7. Interact actively in online classes

Interact-actively

In general, frequent, substantive participation in discussions is a requirement in online classes. Majority (57 percent) of students surveyed in the 2018 OCS study felt that such interactions are important to the success of an online student. Active interaction can demonstrate to the instructor that you comprehend and are using what you learn in class. But it can also enhance the online experience for other students as they come together online to share a diverse range of opinions and ideas. This interaction helps in creating a sense of community, as it can help students in figuring out their own required course of action for online studies. Moreover, such interactions can lead to better rapport with instructors and peers, often a key to successful online learning.

8. Leverage your online network

Leverage-online-network

Networking with peers, seniors and professors can be an important part of online learning. These connections may generate future job leads. A study by LinkedIn confirms that 85 percent of job placements are typically through networking, so the more you build your network as an online student with your fellow classmates and professors, the more likely you may be able to use your network to land you a job.

How can you do this? Build relationships through group emails, video conferencing, discussion boards and online groups, as well as student blogs and podcasts. The advantage an online student has is being able to connect with students and professors across the country, and sometimes, across the globe. This kind of national and international network can be of mutual advantage.

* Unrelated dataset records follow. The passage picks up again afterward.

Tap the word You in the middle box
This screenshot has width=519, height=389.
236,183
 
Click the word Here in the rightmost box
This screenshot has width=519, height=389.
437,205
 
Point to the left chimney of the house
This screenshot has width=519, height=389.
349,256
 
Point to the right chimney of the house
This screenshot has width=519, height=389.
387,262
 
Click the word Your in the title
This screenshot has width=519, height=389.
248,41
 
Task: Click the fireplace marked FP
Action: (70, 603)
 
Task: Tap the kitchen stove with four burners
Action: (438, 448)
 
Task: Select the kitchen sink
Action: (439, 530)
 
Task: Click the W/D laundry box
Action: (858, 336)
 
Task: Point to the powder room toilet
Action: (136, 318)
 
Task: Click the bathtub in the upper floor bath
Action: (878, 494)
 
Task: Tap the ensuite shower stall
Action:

9. Find a way to stay motivated

Staying-motivated

One of the biggest problems with online learning is that it's easy to fall through the cracks. When things get rough, it's easy to push away from the computer and say, "Forget it." Keeping your goals realistic and attainable requires a sensible schedule. It is also important to remember to celebrate those small wins in order to stay motivated! Take a break now and then to enjoy time outdoors, pursue a hobby, or just spend time with family and friends. If you are not able to go out, though, communicate through social media. You can post progress of your studies among your social media circles to keep them involved and updated about how you are doing. These are just some of the ways you can stay motivated when the going gets rough!

10. Stay fit for better academic performance

staying-fit

A 2017 study by MedCrave Online Journal of Sports Medicine highlights a positive relationship between physical exercise and academic performance of college students. According to the study, students who exercise regularly graduate at higher rates, and earn, on average, a full GPA point higher than those who do not exercise. Exercising can keep your energy levels up, allowing you to concentrate better in your studies and research, which can ultimately lead to better rewards in terms of academic performance.

In conclusion, before going into any online program, be sure that your eyes are wide open to the experience and that you've put support systems in place at home and at work. There's no magic to online learning success, it's hard work and discipline.